▶ **Task details**:
Once the pictures are removed, reproduce what is left of the data below exactly.

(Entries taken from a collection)
──────────

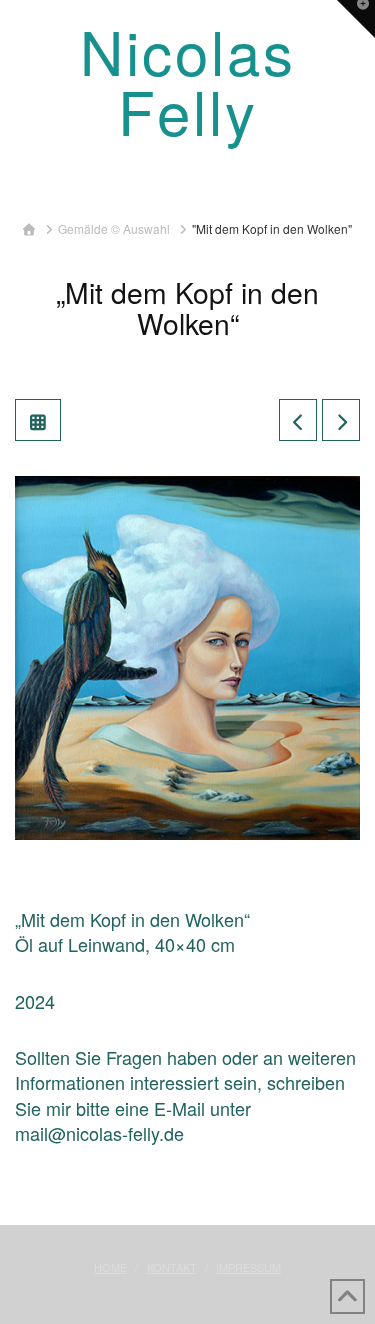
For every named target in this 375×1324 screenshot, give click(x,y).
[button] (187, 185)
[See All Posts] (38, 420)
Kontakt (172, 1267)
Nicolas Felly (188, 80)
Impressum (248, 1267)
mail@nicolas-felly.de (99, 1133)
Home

──────────

▶ **Reply to the task**:
For every named target in this 375×1324 screenshot, give click(x,y).
[button] (187, 185)
[See All Posts] (38, 420)
Kontakt (172, 1267)
Nicolas Felly (188, 80)
Impressum (248, 1267)
mail@nicolas-felly.de (99, 1133)
Home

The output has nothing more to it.